Real-time data stream management tools between the system is about to emerge

Source: Internet
Author: User
Keywords Cloud Computing Big Data Twitter Hadoop Storm Wormhole Storm-YARN

According to Gigaom, Facebook and Yahoo! released some details of their live multi-system real-time data flow management tools last week. In this one, Storm-YARN, announced by Yahoo! and open source, is based on YARN (Hadoop 2.0) and Storm, bringing a much tighter set of Storm and Hadoop clusters - borrowing Hadoop batch clusters even from Storm when needed Ability. Wormhole's integrated monitoring system supports many features such as capacity planning, automated repair, automated configuration, and more, but Wormhole is not open source at this time.

The following is the translation:

On June 11, Yahoo! turned to Storm, an internally customized version of Storm, the open source source for the Hadoop cluster. Three days later, on the 14th, Facebook announced the details of the Wormhole system, which is designed to automatically synchronize to other related systems when data in one of the systems changes due to communication among multiple applications, ensuring that data Live Update.

Yahoo!: Storm-YARN

The real-time flow processing framework widely loved by big data analysts, the value is beyond doubt, for example, the success of Twitter proved the value of Storm. Twitter uses Storm to handle tweets, users' Timelines can keep up to date, and Twitter uses Storm to do similar real-time analytics and discover new trends. In fact Twitter by buying Storm founder Backtype did get the double harvest of technology and talent.

Submit and execute the Storm topology

Since its inception in 2011, Storm has been popular with network companies as a stream processing component of Hadoop. Yahoo! now brings Storm and Hadoop closer together, even to the point where Storm can borrow batch node capabilities when needed. This is a very valuable feature - and at a presentation at the Facebook Analytics @ Web Scale meeting last week, Twitter engineer Krishna Gade also lamented the limitations of the Storm auto-extension.

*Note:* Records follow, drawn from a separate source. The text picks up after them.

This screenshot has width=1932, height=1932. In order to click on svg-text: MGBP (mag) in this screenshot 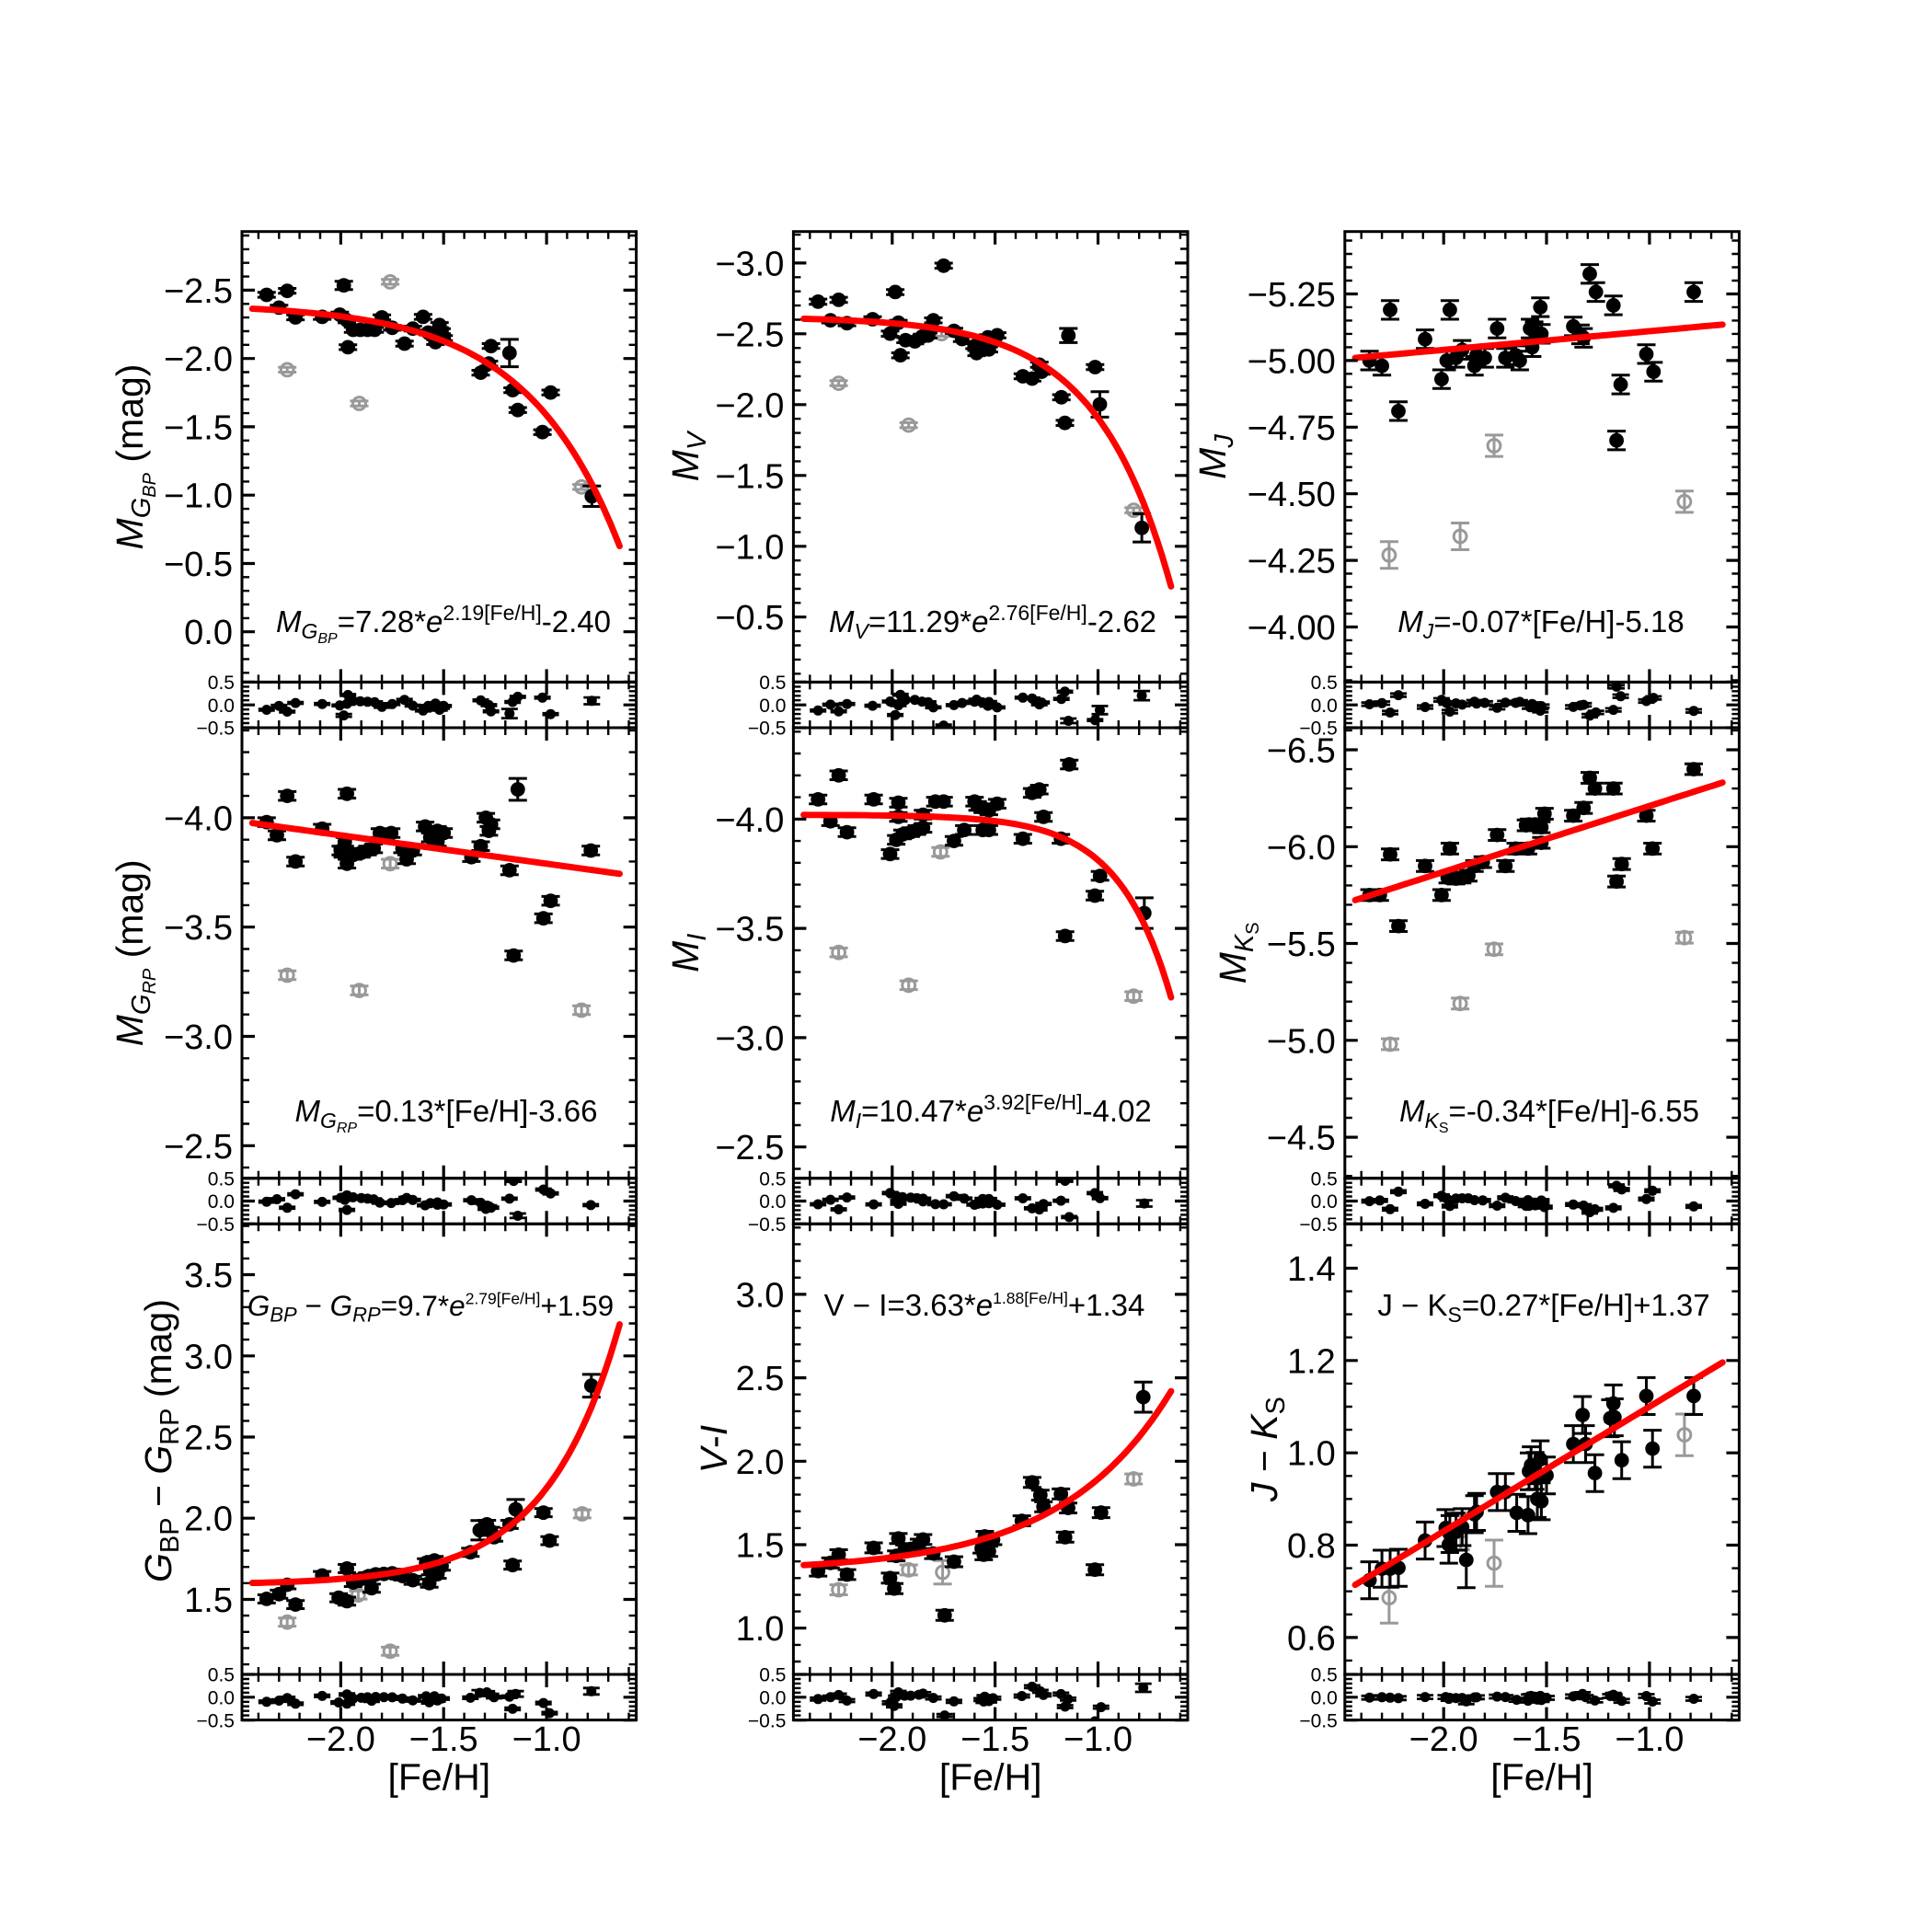, I will do `click(134, 457)`.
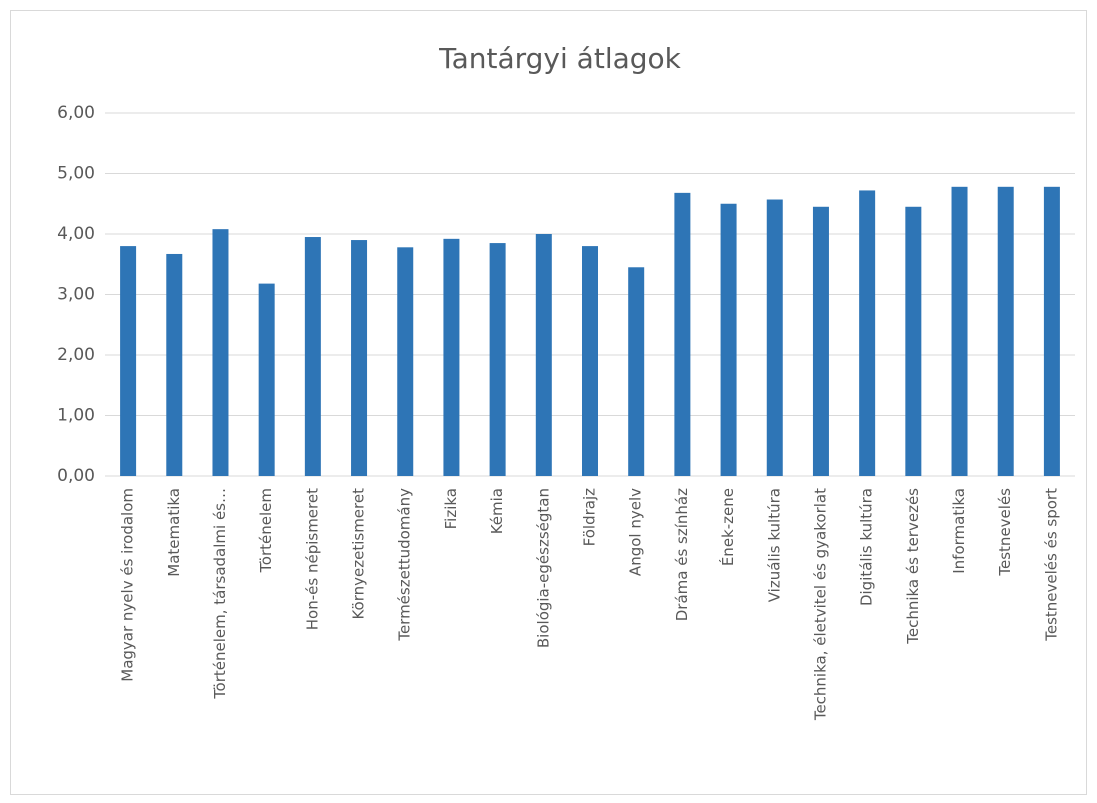 The height and width of the screenshot is (803, 1097). I want to click on x-tick-label: Informatika, so click(959, 531).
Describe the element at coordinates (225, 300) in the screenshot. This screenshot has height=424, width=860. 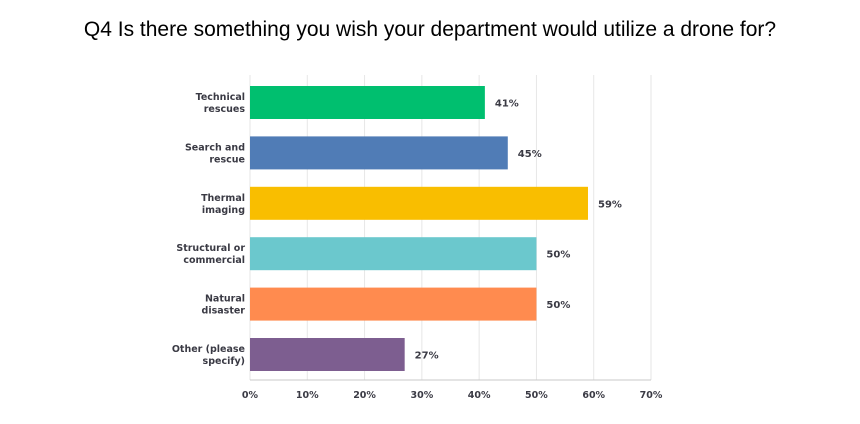
I see `category-label: Natural` at that location.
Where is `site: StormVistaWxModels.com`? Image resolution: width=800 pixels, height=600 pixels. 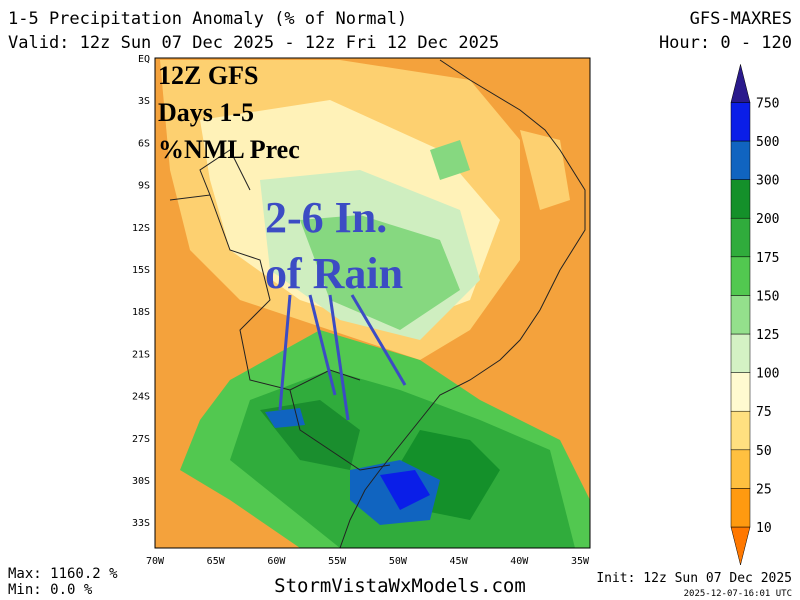 site: StormVistaWxModels.com is located at coordinates (400, 586).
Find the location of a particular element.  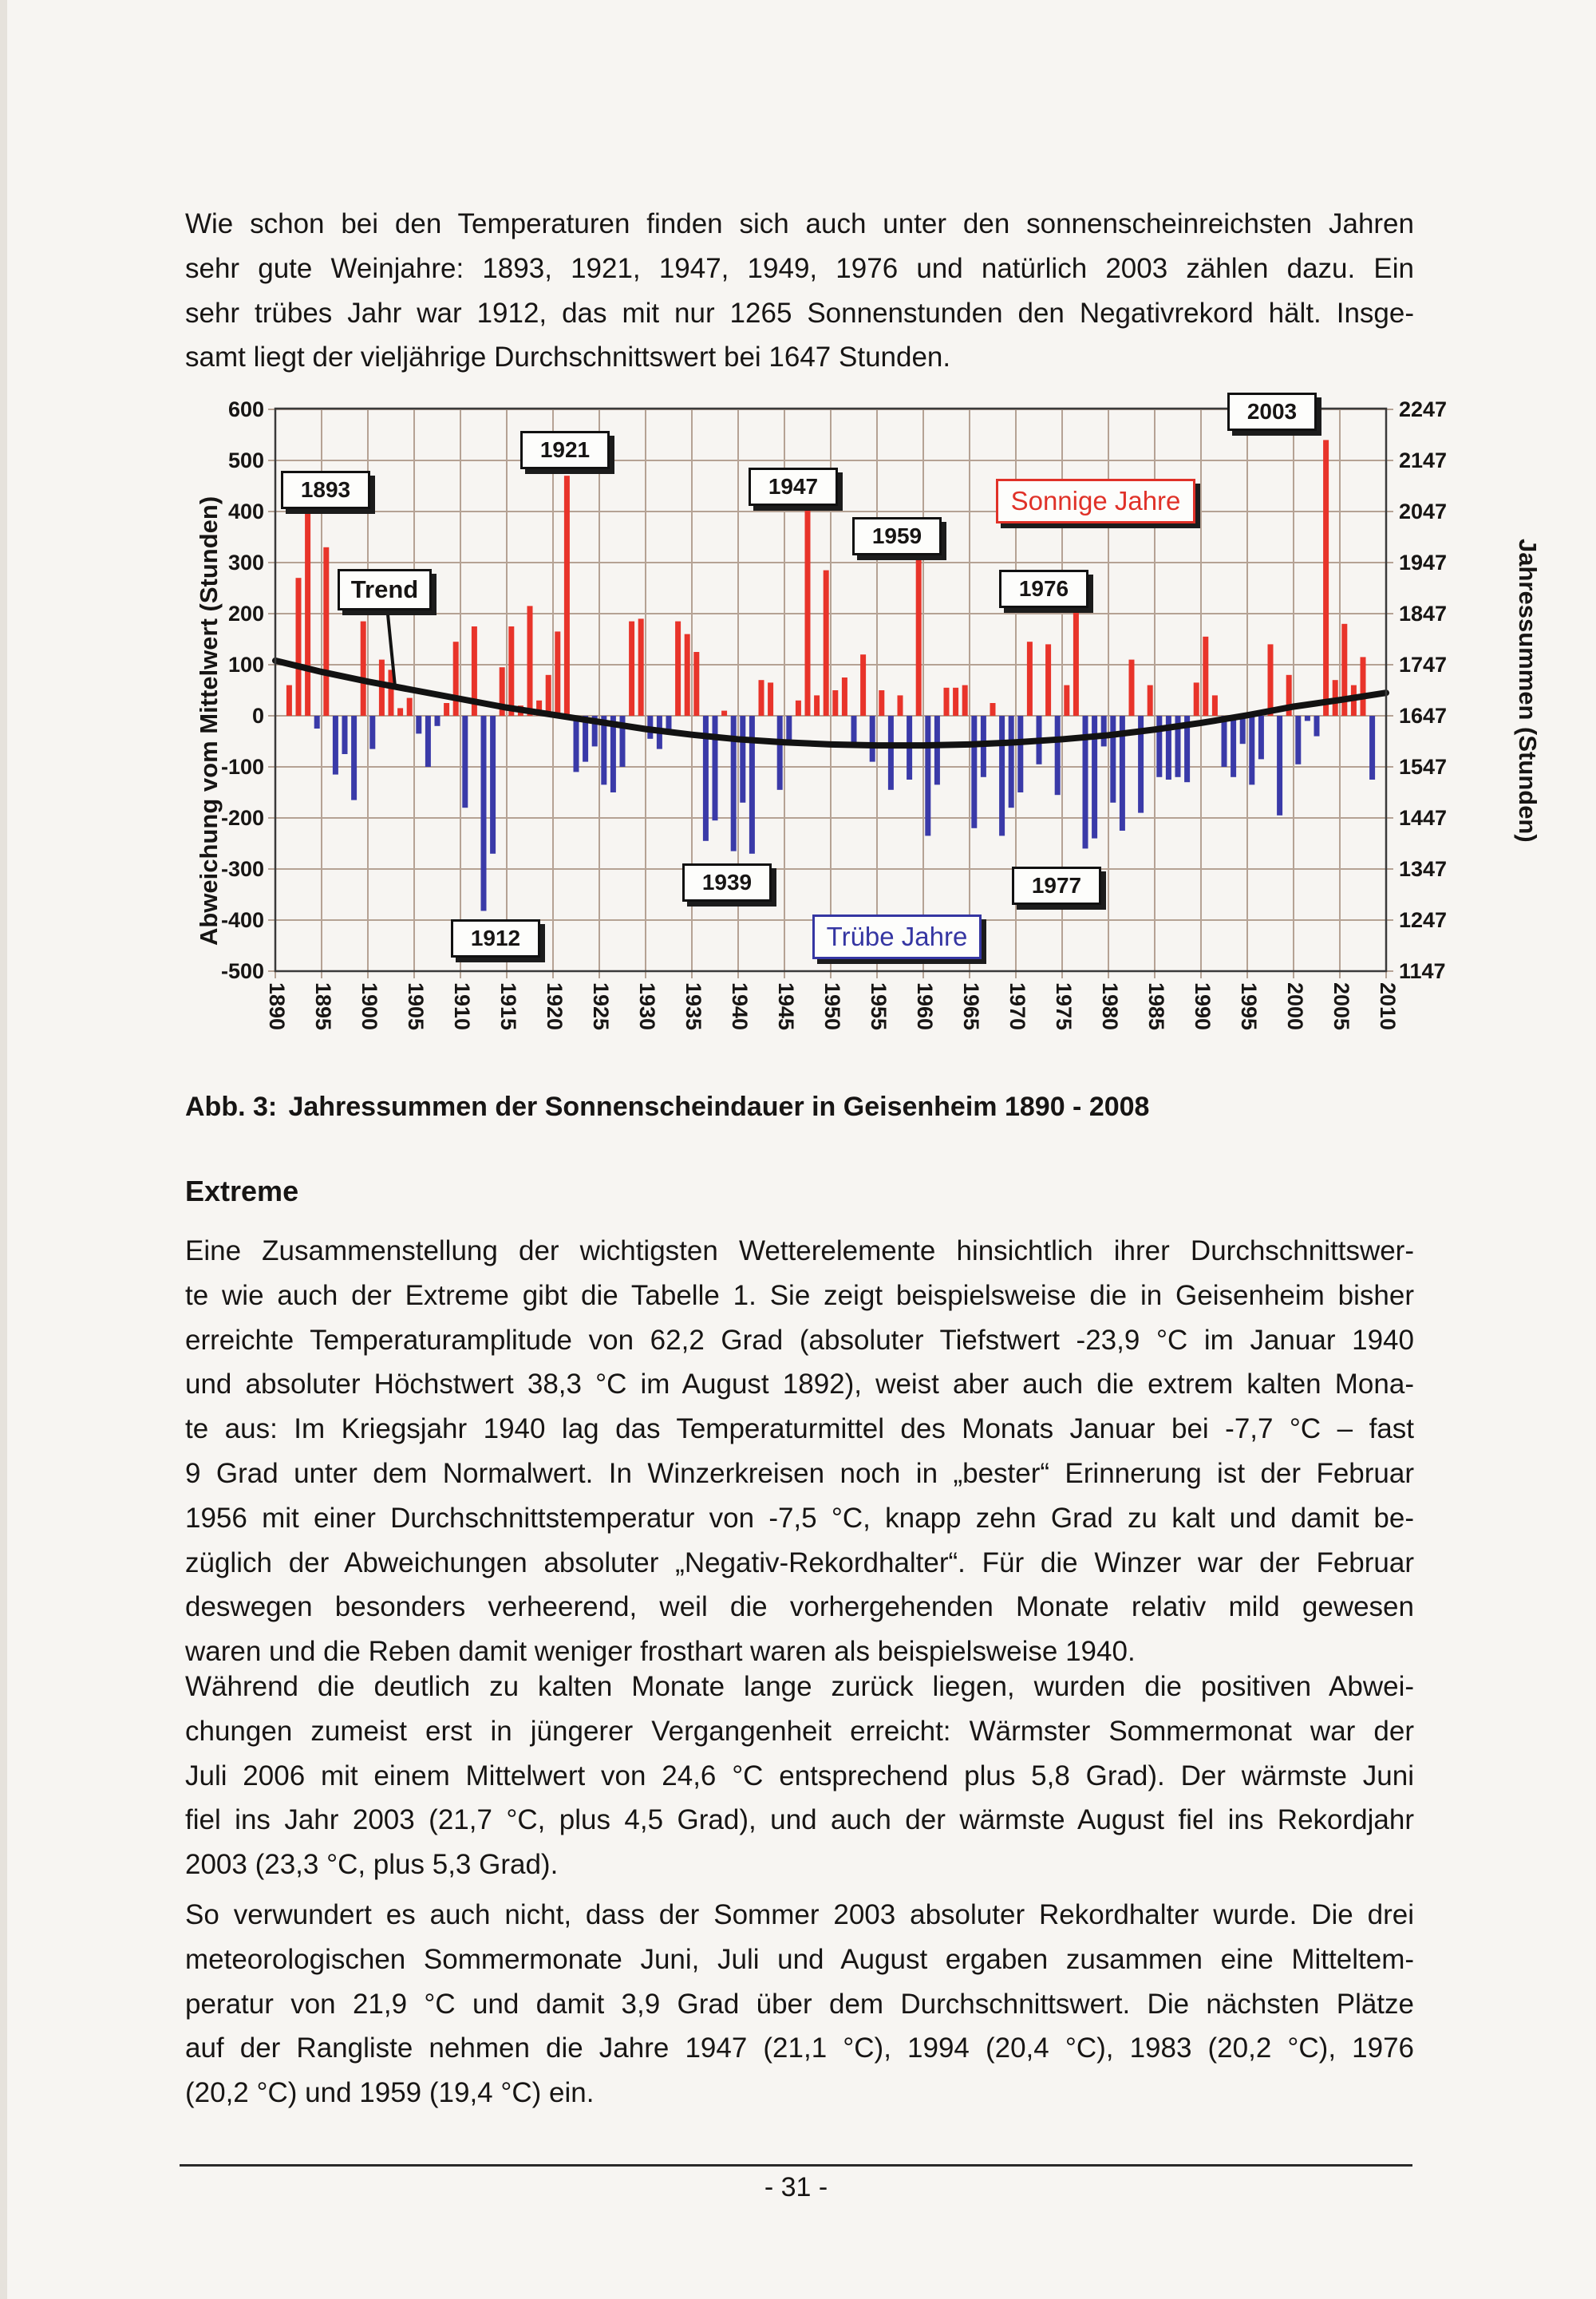

footer-rule is located at coordinates (796, 2166).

Post Storm Cluster and Hadoop YARN

The Storm-ARN implementation also benefits from a key feature of YARN and a major update to Hadoop 2.0 - allowing Hadoop to run multiple processing frames simultaneously. Twitter had used the open source explorer Mesos to do the same thing, but Gade's colleague Dmitriy Ryaboy had stated that when Hadoop updated to version 2.0, the company would move big data operations to YARN and put more community effort on It's continuous improvement, but also for building more applications.

Facebook: Wormhole

Unfortunately, Facebook's Wormhole has not been open-source so far, but its experience is still worth learning (and LinkedIn already sources similar technologies such as Kafka and Databus). Wormhole belongs to the publish-subscribe system. On Facebook, Wormhole sends new content to Facebook's main user database for graph search to get results as quickly as possible, and Wormhole can also send data to its Hadoop environment for analysis jobs The data is up to date.

Like Facebook's previous work (such as the new interactive query engine Presto), Wormhole has very good scalability. Laurent Demailly tweeted that the delay is fully controlled at the millisecond level:

Wormhole handles more than 1 trillion messages per day, more than 10 million messages per second. Wormhole is designed to handle the failure of individual components with several features: integrated monitoring system, automatic repair, capacity planning support, automated configuration and mutation handling support.

At last

While Storm-YARN and Wormhole were developed by different companies, it is clear that they will set off a hurricane in the Hadoop and Storm space. With the expansion of the network company's business, the application has also been extended to a hybrid application and service type, so a campaign for infrastructure is in full swing. Based on the different needs of the data-tier system, these companies have to relinquish their original architecture and move to building Storm-like and Wormhole-based systems to manage the flow of data between different systems.

Related Article

Contact Us

The content source of this page is from Internet, which doesn't represent Alibaba Cloud's opinion; products and services mentioned on that page don't have any relationship with Alibaba Cloud. If the content of the page makes you feel confusing, please write us an email, we will handle the problem within 5 days after receiving your email.

If you find any instances of plagiarism from the community, please send an email to: info-contact@alibabacloud.com and provide relevant evidence. A staff member will contact you within 5 working days.

A Free Trial That Lets You Build Big!

Start building with 50+ products and up to 12 months usage for Elastic Compute Service

  • Sales Support

    1 on 1 presale consultation

  • After-Sales Support

    24/7 Technical Support 6 Free Tickets per Quarter Faster Response

  • Alibaba Cloud offers highly flexible support services tailored to meet your exact needs.